::: Учебный текст :::

Свою дерзость - обращение к замужней даме, которой он даже не был представлен,
- двадцатилетний юноша объясняет тем, что он - человек, "давно заснувший
для жизни живой". "Мне не надо Вас знать как человека, потому что я
Вас узнал как символ, и провозгласил великим прообразом... Вы - идея будущей
философии". Не без влияния Блока и Владимира Соловьева поэт называет свою
идеальную возлюбленную "вечной Женственностью, душой Мира, утренней Зорей,
прекрасной Дамой"1. Псевдоним "Ваш рыцарь" был раскрыт
Морозовой в 1903 году, когда она узнала себя в образе Сказки из "Второй
симфонии" Андрея Белого.
С 1905
года поэт становится постоянным посетителем салона Морозовой, участником
философских диспутов и музыкальных вечеров. Он оставил нам замечательный по
точности словесный портрет Маргариты Кирилловны, а она сохранила письма поэта и
воспоминания о нем, исполненные глубокой симпатии и сочувствия. Вполне
оправданной представляется передача портретов в литературный музей, хотя по роду
своей деятельности Маргарита Кирилловна была связана и с музыкальными кругами,
и с миром изобразительного искусства, с философией и публицистикой.
Маргарита
Кирилловна родилась в Москве в 1873 году2. Ее отец Кирилл Николаевич Мамонтов
происходил из большой купеческой семьи, крепко связанной родством и общим
делом, - Мамонтовы имели лакокрасочное производство. Но когда речь шла о
выделении долей взрослым сыновьям и дальнейшем вложении капиталов, неудача,
легкомысленное отношение к делу, а тем более мотовство не прощались. Кирилл
Николаевич оказался неудачливым предпринимателем и разорился. Скрываясь от
кредиторов за границей, пытался отыграться в рулетку в Монте-Карло, но проиграл
все, что имел, и покончил с собой, оставив без средств к существованию вдову и
двух маленьких девочек. По материнской линии предки Маргариты Кирилловны были
немцы, осевшие в России. Ее дед, Отто Левенштейн, ставший в России Отто
Ивановичем, был ревностным католиком и даже старостой костела Петра и Павла в
Милютинском переулке, выстроенном при его финансовом участии. Будучи
состоятельным человеком, Отто Иванович составил неплохое собрание современных
ему немецких и голландских художников. Одна из картин этого собрания была
экспонирована в ГМП на выставке, посвященной юбилею Румянцевского музея в 2003
г.

:::

## Задание 1
Приведите строки листинга в виде JSON-списка строк, по одной на каждую строку, начиная со строки, где есть "Image resolution: width=687", и до строки, где есть "plus-icon is located", включительно. Пустые строки пропустите, изображения в ответ не включайте.
Текст и листинг никак не связаны между собой.

::: Записанные данные :::

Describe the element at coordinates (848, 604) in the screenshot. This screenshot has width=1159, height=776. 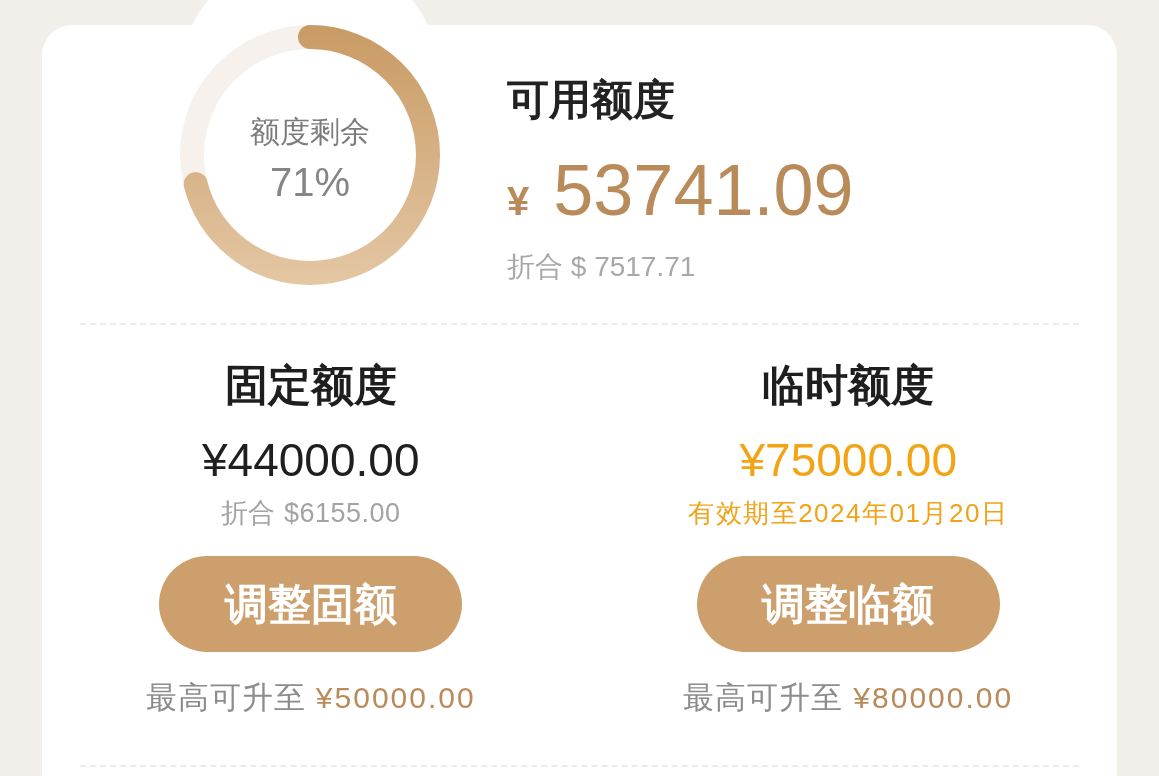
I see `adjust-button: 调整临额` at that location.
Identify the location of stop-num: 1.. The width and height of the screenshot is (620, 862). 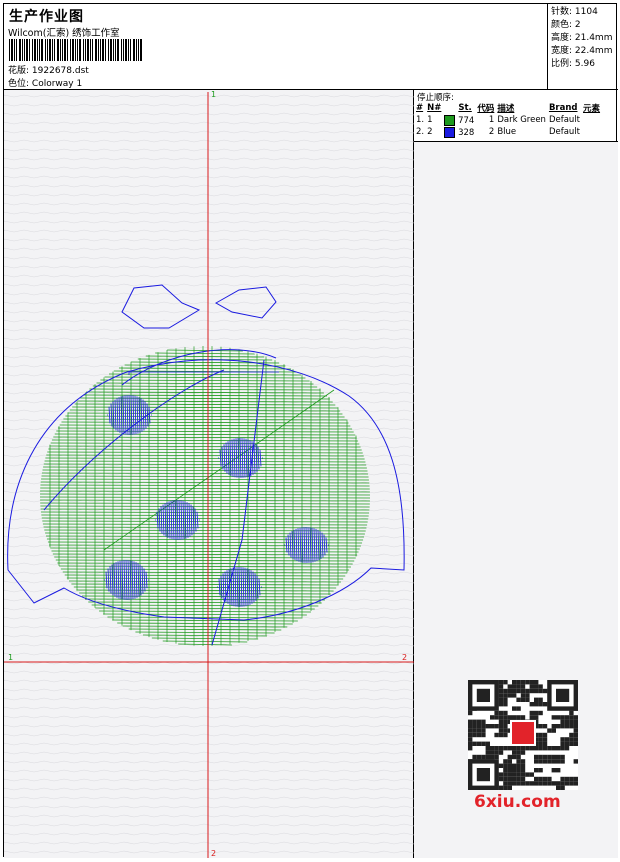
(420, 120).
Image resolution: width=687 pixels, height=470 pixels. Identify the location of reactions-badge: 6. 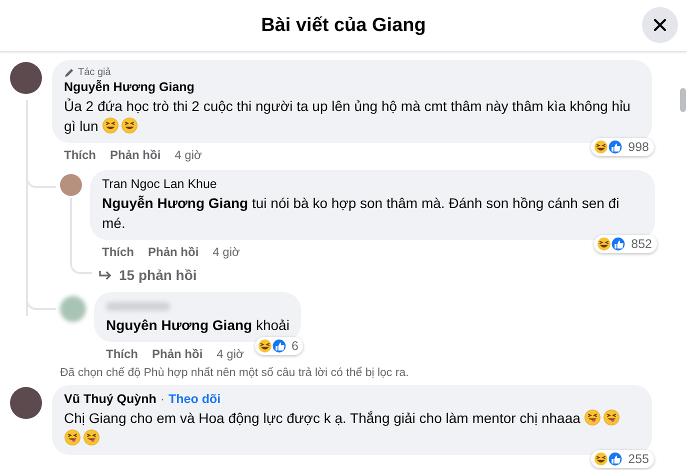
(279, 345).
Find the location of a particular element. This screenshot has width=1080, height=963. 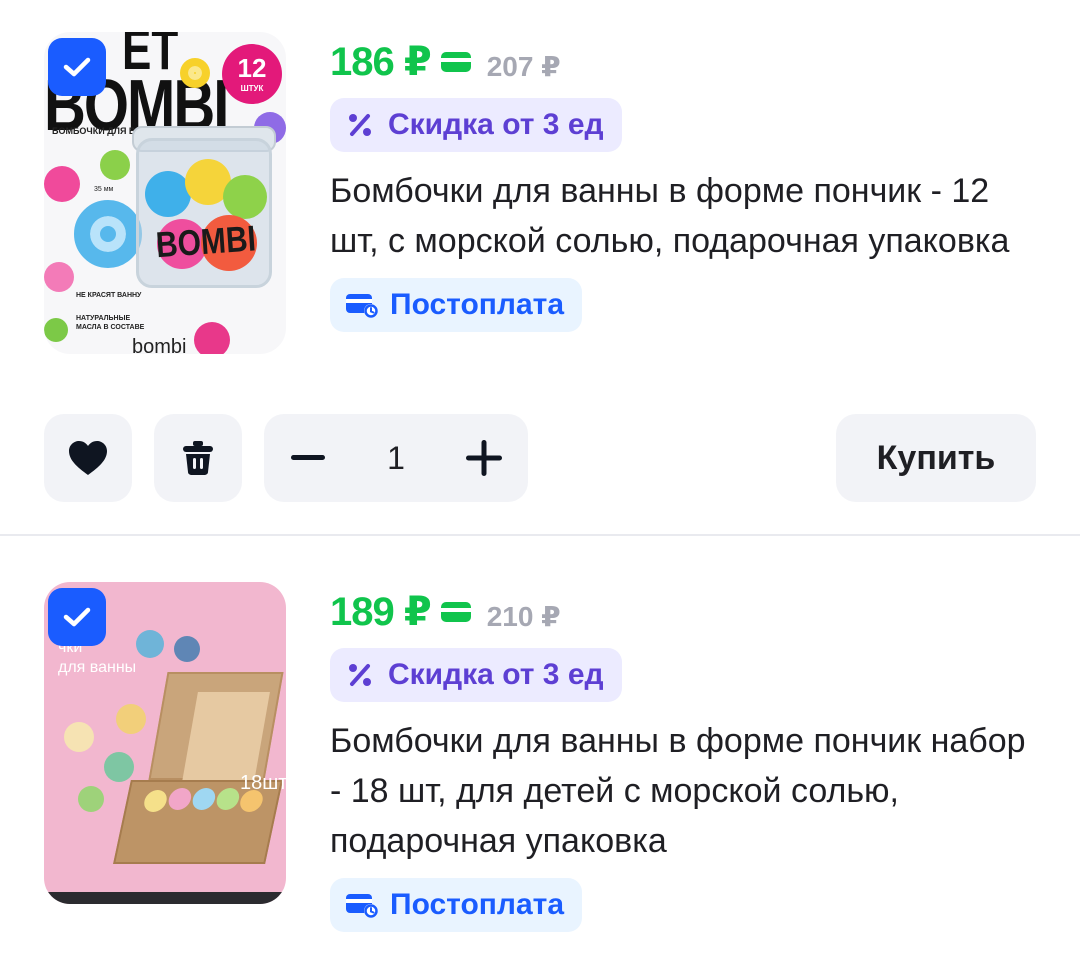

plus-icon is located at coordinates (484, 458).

:::
::: Записанные данные :::

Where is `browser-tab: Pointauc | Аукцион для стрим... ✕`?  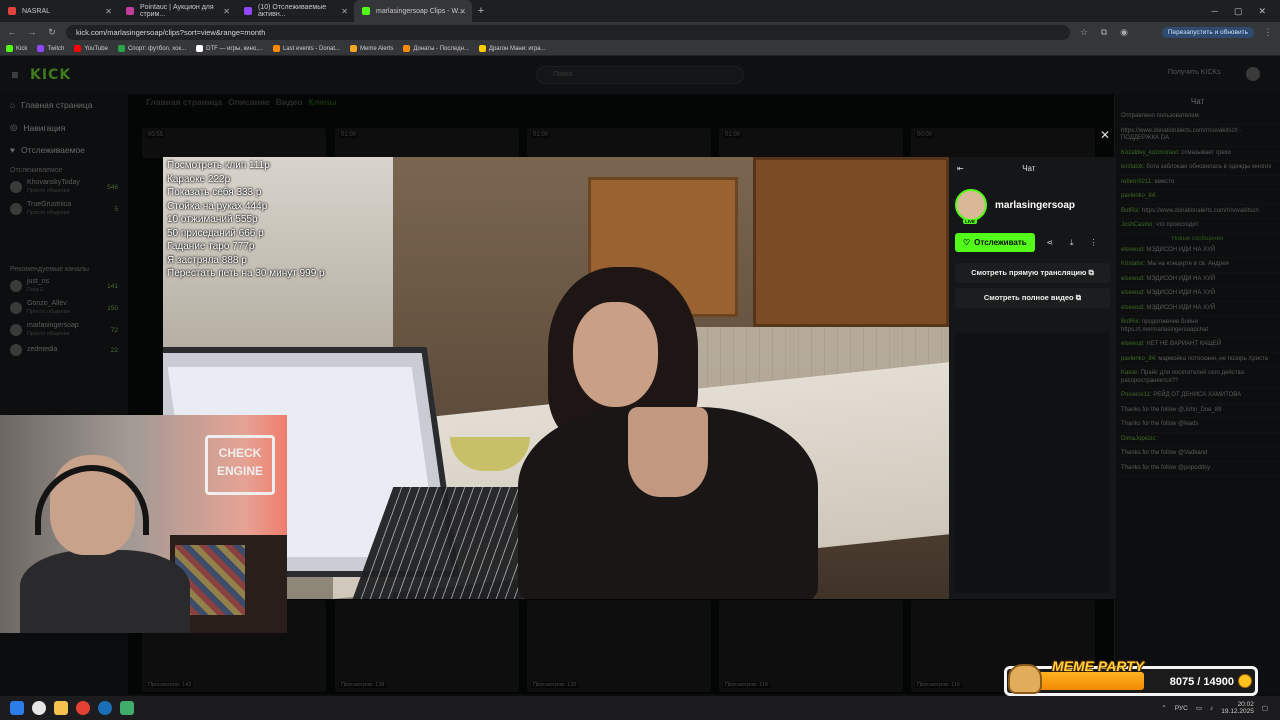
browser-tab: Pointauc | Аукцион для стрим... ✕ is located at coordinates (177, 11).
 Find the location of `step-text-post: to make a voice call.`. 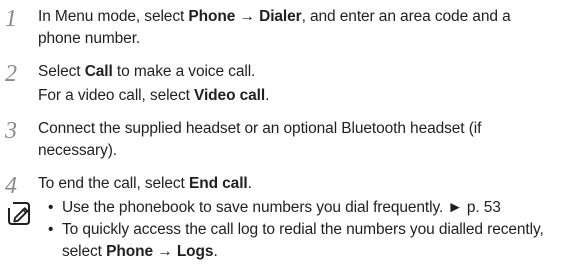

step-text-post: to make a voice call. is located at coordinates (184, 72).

:::

## Задание 2
Старостой какого костела был Отто Левенштейн, согласно тексту о Маргарите Морозовой?

## Ответ на задание 1
[
  "Image resolution: width=687 pixels, height=470 pixels. Identify the location of reactions-badge: 6. ",
  "(279, 345).",
  "Find the location of a particular element. This screenshot has width=1080, height=963. ",
  "plus-icon is located at coordinates (484, 458)."
]

## Ответ на задание 2
Костела Петра и Павла в Милютинском переулке.